En mi experiencia, las primeras alertas no suelen aparecer en los grandes titulares. Se perciben en el ritmo de una planta industrial donde algunos turnos se acortan y ciertos pedidos que antes llegaban de manera constante ahora se retrasan, mientras proyectos que se habían dado por seguros se posponen o incluso se cancelan. En las oficinas, el ambiente cambia: las conversaciones dejan de centrarse en la expansión de operaciones para concentrarse en cómo resistir en un panorama que se vuelve cada vez más incierto.
El sector del acero es un buen ejemplo de cómo se enfría la demanda global.
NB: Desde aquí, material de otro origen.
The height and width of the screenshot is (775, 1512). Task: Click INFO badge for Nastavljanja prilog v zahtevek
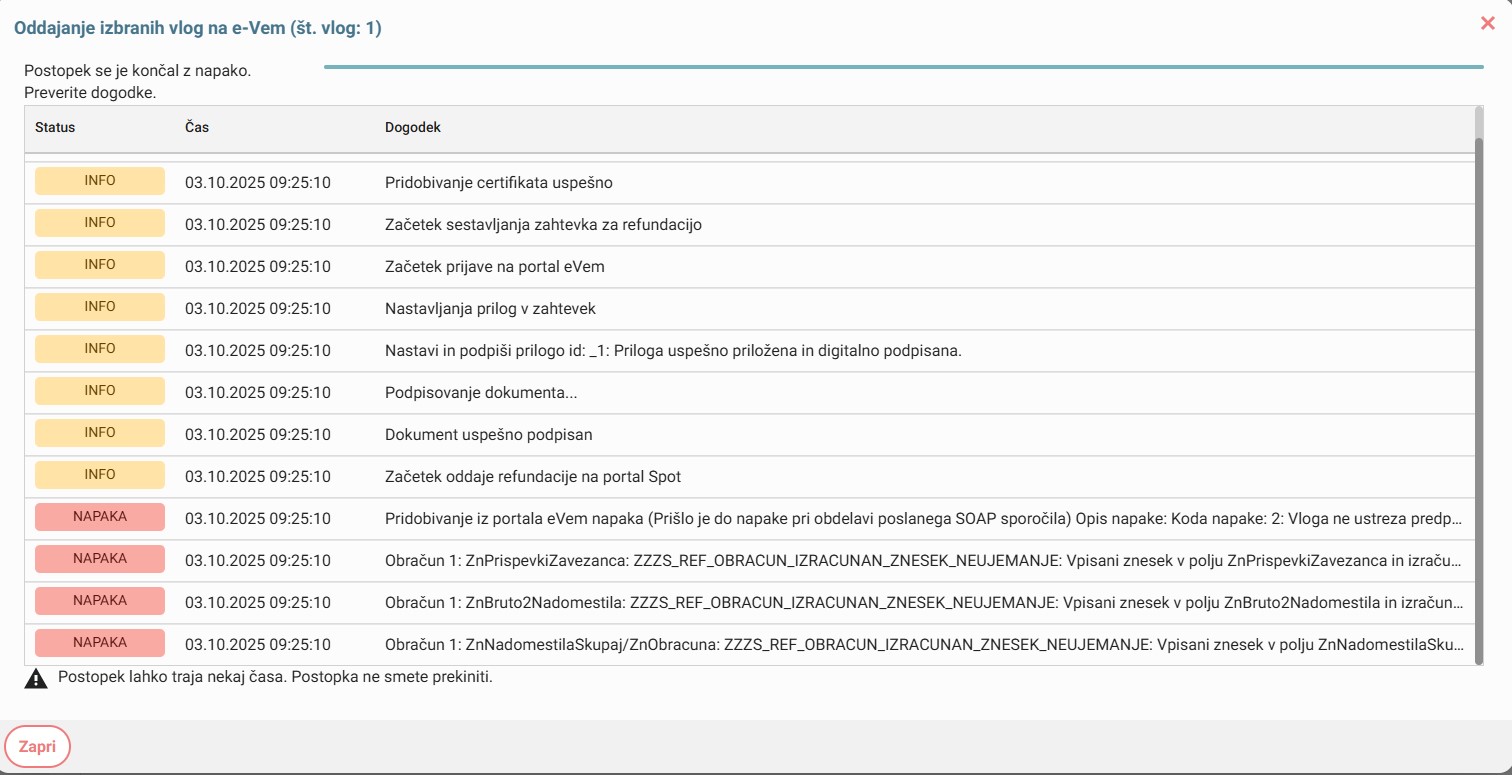100,308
No es un problema aislado de una región, sino el reflejo de un ajuste más amplio. En México, la construcción absorbe cerca del 48.5% del consumo nacional de acero, mientras que la industria automotriz representa alrededor del 17.5%. En 2023 el país produjo 19.3 millones de toneladas, frente a una demanda interna superior a 28 millones, lo que obliga a importar buena parte del insumo. Cuando un sector tan ligado a la construcción, infraestructura, manufactura, producción de bienes duraderos e inversión industrial desacelera, arrastra a proveedores, transportistas, comercios especializados, industrias complementarias y a miles de trabajadores que dependen de ese engranaje. Es como si el pulso de una economía entera disminuyera de manera sostenida.
También hay señales en el consumo diario. Lo noto en cifras y en lo que la gente comenta: familias que llenan menos el carrito del supermercado y comparan precios con más cuidado, que aplazan la compra de ropa o de artículos para el hogar, y que limitan gastos que antes consideraban cotidianos. Estos cambios no responden únicamente a la inflación, sino a una sensación generalizada de que conviene cuidar los recursos. Cuando esa actitud se extiende, frena el movimiento económico desde las pequeñas tiendas de barrio hasta las cadenas internacionales más consolidadas.
Ante este escenario, muchas empresas optan por recortar gastos y reducir personal. Entiendo la urgencia por proteger márgenes, pero también he visto cómo esas decisiones, tomadas de manera rápida, dejan consecuencias que duran años. Tras una crisis, recuperar el talento que se perdió no es sencillo y puede significar perder oportunidades cuando el mercado se reactiva.
Por eso creo que la prudencia debe ir acompañada de una visión más amplia. Hay otras formas de resistir sin debilitar la estructura que sostiene a la organización. Ajustar temporalmente jornadas, mover talento a áreas donde se genera más valor, reforzar las capacidades del equipo para asumir nuevas funciones, congelar vacantes que no sean críticas y revisar gastos que puedan diferirse son estrategias que requieren más trabajo, pero permiten llegar a la recuperación con músculo suficiente para competir.
Este también es un momento para actuar pensando en lo que viene. Los gobiernos pueden impulsar inversión pública en infraestructura y programas que dinamicen la economía local, las empresas pueden explorar nuevos mercados, diversificar proveedores, fortalecer cadenas de suministro más cortas y aprovechar oportunidades que surgen en tiempos de cambio, mientras que las personas pueden reforzar sus habilidades, buscar ingresos adicionales, reducir deudas y planificar con más cuidado. Prepararse hoy es más barato y efectivo que reaccionar cuando el problema ya está encima.